___ SOURCE MATERIAL ___

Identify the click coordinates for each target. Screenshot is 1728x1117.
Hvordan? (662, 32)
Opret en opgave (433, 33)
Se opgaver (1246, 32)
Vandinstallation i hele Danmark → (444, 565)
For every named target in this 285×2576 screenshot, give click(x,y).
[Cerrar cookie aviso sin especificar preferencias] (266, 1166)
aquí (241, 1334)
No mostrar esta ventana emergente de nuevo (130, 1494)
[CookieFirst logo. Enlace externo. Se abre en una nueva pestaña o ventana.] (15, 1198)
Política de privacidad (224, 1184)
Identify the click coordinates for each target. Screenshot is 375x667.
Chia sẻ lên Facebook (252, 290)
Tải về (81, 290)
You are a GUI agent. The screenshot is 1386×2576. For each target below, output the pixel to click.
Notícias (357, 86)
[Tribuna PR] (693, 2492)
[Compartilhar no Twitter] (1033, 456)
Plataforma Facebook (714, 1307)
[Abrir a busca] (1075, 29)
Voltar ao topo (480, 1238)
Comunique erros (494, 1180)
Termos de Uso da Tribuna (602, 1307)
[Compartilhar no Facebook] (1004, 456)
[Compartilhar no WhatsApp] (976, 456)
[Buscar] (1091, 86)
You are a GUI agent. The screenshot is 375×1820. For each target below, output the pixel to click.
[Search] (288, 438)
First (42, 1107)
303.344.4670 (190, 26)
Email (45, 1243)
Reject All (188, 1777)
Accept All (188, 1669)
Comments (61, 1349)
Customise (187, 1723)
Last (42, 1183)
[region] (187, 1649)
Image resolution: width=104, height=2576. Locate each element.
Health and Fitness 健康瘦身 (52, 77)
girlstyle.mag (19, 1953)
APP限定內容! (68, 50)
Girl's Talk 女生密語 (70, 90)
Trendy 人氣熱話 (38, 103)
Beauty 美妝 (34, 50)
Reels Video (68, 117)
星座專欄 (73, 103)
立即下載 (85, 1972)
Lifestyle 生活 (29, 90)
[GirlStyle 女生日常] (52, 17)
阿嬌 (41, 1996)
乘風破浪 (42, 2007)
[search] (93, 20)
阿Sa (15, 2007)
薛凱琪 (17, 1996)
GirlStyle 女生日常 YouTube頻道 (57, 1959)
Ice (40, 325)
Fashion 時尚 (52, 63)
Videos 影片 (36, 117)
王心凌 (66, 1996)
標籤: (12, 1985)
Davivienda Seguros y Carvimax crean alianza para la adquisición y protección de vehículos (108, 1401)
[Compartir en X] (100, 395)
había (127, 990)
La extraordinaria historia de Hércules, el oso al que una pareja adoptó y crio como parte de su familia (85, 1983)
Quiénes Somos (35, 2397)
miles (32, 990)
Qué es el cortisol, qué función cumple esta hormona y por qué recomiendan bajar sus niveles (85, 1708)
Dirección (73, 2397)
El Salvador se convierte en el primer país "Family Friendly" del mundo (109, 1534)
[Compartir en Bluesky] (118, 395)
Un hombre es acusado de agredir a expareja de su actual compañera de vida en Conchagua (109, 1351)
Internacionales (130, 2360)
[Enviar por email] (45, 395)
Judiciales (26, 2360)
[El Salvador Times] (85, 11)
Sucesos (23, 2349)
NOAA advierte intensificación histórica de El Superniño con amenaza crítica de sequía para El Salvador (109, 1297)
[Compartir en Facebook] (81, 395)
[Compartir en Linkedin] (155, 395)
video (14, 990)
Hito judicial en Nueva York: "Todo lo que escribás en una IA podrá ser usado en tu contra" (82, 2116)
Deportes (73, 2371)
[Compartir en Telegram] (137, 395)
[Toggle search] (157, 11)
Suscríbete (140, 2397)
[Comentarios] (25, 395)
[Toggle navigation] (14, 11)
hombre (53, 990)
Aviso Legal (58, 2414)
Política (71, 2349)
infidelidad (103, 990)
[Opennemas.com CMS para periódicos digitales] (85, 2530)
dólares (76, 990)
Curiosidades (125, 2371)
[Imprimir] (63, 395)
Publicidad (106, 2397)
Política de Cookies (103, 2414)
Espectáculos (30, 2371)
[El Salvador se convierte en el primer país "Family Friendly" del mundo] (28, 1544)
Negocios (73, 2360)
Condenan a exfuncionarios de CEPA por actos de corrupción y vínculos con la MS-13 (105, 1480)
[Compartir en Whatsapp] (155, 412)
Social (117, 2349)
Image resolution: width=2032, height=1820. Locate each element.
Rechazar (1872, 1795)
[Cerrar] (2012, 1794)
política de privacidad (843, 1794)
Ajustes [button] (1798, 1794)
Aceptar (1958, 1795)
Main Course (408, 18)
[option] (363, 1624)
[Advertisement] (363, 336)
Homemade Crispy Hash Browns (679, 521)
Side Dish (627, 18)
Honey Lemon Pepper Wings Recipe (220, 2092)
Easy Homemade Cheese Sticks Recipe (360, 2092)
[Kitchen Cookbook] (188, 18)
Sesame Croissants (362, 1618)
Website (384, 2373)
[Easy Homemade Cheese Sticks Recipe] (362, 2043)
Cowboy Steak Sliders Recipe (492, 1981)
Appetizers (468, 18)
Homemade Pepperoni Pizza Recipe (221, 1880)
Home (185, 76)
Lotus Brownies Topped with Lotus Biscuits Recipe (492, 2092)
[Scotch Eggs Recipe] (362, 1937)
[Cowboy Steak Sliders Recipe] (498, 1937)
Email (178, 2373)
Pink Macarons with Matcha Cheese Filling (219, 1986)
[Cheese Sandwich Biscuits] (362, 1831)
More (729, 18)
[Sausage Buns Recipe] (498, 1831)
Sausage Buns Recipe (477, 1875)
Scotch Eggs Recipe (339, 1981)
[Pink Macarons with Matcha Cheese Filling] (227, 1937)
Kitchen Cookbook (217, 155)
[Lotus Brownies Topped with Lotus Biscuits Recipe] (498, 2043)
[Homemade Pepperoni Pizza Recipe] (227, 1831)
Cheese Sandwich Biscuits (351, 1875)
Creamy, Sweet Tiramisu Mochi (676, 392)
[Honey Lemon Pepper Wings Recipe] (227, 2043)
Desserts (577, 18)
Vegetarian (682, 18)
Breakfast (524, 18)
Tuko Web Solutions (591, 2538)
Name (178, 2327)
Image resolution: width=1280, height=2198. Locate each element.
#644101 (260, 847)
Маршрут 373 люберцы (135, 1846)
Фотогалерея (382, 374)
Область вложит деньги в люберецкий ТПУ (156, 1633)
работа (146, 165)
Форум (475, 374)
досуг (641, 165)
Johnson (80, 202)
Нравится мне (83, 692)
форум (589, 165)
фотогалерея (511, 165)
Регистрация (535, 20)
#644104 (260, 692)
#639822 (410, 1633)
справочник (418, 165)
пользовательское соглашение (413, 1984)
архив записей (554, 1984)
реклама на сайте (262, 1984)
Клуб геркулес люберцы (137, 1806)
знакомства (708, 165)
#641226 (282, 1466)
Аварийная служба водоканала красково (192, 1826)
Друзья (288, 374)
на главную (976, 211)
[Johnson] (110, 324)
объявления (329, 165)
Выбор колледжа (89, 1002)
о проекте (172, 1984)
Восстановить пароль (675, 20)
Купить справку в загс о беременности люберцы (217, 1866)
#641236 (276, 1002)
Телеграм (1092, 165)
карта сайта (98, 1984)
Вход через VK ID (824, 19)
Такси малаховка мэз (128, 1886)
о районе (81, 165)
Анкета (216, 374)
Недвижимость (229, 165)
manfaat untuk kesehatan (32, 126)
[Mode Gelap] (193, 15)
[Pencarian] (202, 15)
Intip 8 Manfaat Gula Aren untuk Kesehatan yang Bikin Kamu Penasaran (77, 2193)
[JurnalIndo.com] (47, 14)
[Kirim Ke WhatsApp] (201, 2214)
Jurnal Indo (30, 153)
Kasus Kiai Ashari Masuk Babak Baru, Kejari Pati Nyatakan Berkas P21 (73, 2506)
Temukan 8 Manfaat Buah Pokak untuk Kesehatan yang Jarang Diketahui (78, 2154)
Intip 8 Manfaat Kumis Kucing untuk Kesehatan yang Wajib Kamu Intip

___

All lines above from the one holding "Condenan a exfuncionarios" to the one holding "[Sausage Buns Recipe] (498, 1831)", inclusive, are to be copied exactly; no other line is wanted.

Condenan a exfuncionarios de CEPA por actos de corrupción y vínculos con la MS-13 (105, 1480)
[Compartir en Whatsapp] (155, 412)
Social (117, 2349)
Image resolution: width=2032, height=1820. Locate each element.
Rechazar (1872, 1795)
[Cerrar] (2012, 1794)
política de privacidad (843, 1794)
Ajustes [button] (1798, 1794)
Aceptar (1958, 1795)
Main Course (408, 18)
[option] (363, 1624)
[Advertisement] (363, 336)
Homemade Crispy Hash Browns (679, 521)
Side Dish (627, 18)
Honey Lemon Pepper Wings Recipe (220, 2092)
Easy Homemade Cheese Sticks Recipe (360, 2092)
[Kitchen Cookbook] (188, 18)
Sesame Croissants (362, 1618)
Website (384, 2373)
[Easy Homemade Cheese Sticks Recipe] (362, 2043)
Cowboy Steak Sliders Recipe (492, 1981)
Appetizers (468, 18)
Homemade Pepperoni Pizza Recipe (221, 1880)
Home (185, 76)
Lotus Brownies Topped with Lotus Biscuits Recipe (492, 2092)
[Scotch Eggs Recipe] (362, 1937)
[Cowboy Steak Sliders Recipe] (498, 1937)
Email (178, 2373)
Pink Macarons with Matcha Cheese Filling (219, 1986)
[Cheese Sandwich Biscuits] (362, 1831)
More (729, 18)
[Sausage Buns Recipe] (498, 1831)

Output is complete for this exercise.